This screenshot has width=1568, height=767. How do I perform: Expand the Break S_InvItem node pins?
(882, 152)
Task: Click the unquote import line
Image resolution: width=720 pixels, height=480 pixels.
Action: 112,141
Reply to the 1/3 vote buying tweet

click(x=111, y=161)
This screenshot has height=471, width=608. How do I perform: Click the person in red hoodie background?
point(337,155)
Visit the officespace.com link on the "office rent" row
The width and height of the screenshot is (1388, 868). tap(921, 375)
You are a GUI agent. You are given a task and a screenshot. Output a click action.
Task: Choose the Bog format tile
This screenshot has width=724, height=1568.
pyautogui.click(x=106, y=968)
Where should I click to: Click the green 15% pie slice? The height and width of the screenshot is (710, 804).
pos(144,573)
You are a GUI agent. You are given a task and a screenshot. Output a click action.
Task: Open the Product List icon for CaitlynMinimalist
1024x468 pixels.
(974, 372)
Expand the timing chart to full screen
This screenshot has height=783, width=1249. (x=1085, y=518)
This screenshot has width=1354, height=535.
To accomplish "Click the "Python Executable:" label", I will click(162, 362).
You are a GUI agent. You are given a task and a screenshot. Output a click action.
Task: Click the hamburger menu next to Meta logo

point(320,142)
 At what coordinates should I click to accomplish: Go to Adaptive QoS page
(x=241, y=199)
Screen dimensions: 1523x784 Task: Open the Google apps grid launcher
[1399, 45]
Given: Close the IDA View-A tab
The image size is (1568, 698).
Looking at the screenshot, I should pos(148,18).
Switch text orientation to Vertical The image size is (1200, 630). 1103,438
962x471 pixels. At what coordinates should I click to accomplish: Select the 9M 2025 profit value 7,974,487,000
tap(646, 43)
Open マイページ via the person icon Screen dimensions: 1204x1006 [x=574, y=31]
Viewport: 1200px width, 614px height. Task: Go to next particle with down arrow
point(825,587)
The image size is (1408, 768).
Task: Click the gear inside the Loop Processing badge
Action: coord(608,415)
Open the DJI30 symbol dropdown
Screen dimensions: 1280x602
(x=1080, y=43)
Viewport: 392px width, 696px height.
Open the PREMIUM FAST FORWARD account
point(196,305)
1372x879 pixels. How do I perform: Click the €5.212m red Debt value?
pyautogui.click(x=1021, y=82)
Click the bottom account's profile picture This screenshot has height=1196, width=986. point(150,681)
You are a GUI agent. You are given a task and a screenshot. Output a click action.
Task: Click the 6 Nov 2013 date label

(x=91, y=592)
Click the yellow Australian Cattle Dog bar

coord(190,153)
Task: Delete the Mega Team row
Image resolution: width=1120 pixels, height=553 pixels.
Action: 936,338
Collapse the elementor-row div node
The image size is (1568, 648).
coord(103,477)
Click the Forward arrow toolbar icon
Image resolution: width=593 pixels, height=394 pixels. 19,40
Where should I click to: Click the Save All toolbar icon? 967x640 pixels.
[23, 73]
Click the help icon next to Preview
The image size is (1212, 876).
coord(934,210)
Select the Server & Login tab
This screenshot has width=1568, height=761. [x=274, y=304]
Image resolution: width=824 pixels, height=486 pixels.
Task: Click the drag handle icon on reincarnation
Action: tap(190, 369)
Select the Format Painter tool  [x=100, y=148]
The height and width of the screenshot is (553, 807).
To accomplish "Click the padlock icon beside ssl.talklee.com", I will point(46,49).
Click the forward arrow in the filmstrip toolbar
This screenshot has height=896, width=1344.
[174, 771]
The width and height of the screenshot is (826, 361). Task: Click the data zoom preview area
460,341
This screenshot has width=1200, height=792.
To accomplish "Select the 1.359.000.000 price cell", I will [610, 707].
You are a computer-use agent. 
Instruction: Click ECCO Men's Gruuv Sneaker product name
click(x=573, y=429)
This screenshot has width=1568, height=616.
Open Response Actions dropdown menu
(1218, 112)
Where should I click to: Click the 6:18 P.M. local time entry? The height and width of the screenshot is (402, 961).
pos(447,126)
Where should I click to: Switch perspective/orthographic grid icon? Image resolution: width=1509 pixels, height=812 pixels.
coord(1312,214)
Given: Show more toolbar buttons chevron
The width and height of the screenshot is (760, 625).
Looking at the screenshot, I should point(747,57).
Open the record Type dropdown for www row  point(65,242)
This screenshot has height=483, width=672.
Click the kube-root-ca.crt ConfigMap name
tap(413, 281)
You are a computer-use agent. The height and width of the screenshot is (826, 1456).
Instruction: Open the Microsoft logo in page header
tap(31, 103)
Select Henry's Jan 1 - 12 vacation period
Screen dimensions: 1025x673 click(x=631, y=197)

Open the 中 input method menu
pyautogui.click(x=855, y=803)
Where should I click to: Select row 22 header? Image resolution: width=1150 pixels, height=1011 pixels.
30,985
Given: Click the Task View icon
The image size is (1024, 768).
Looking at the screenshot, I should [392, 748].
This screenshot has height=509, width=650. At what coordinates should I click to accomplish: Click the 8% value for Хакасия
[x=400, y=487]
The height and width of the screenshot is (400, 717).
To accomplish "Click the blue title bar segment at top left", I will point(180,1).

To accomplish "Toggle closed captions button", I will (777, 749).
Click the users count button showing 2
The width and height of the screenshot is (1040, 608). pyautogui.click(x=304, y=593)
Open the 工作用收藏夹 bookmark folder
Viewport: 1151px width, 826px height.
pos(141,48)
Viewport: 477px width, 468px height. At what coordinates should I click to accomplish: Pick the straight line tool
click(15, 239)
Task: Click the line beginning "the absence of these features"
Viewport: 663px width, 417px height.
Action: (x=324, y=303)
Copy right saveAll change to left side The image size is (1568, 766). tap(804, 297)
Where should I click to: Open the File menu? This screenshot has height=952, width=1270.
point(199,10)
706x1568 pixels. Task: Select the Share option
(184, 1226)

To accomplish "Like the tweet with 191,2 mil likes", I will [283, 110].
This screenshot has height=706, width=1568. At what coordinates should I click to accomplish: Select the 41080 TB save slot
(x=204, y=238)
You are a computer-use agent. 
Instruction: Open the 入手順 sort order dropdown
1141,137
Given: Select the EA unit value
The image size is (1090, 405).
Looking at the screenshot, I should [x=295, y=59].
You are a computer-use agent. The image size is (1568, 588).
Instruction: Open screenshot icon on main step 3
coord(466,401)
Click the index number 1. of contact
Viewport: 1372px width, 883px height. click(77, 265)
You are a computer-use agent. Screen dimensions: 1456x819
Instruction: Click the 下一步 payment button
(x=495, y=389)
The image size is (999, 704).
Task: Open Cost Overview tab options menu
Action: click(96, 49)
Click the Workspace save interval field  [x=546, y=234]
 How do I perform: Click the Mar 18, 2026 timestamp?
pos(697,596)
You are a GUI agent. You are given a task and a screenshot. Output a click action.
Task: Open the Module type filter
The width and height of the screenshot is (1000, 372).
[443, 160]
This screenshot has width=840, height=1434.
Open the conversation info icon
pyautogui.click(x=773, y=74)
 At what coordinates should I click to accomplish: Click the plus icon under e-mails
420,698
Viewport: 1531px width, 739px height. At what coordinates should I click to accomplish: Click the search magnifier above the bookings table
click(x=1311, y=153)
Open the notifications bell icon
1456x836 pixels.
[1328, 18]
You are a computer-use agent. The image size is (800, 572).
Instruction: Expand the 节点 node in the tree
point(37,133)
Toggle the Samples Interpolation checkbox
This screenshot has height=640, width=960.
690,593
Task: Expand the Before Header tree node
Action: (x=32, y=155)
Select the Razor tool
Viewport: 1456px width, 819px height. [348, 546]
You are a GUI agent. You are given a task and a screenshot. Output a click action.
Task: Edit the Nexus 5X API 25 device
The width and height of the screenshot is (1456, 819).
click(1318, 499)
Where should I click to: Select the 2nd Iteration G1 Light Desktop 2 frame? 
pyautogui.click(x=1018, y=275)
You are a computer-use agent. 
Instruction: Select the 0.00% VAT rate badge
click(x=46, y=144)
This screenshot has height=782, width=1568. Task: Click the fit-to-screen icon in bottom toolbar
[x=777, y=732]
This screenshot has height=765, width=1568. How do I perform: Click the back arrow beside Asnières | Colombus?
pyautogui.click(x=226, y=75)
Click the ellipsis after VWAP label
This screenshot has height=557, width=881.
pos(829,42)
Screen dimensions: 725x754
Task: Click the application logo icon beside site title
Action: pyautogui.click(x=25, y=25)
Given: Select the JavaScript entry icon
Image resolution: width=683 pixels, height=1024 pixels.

::::::::::

▶ [What you have to do] Can you substitute "Blade" for "Razor" in the data between the line holding "You are a computer-use agent. The image size is (800, 572)." and the line holding "Viewport: 1456px width, 819px", inclusive, and give back only those lines with everything else unchanged?

▶ [Result]
You are a computer-use agent. The image size is (800, 572).
Instruction: Expand the 节点 node in the tree
point(37,133)
Toggle the Samples Interpolation checkbox
This screenshot has height=640, width=960.
690,593
Task: Expand the Before Header tree node
Action: (x=32, y=155)
Select the Blade tool
Viewport: 1456px width, 819px height. [348, 546]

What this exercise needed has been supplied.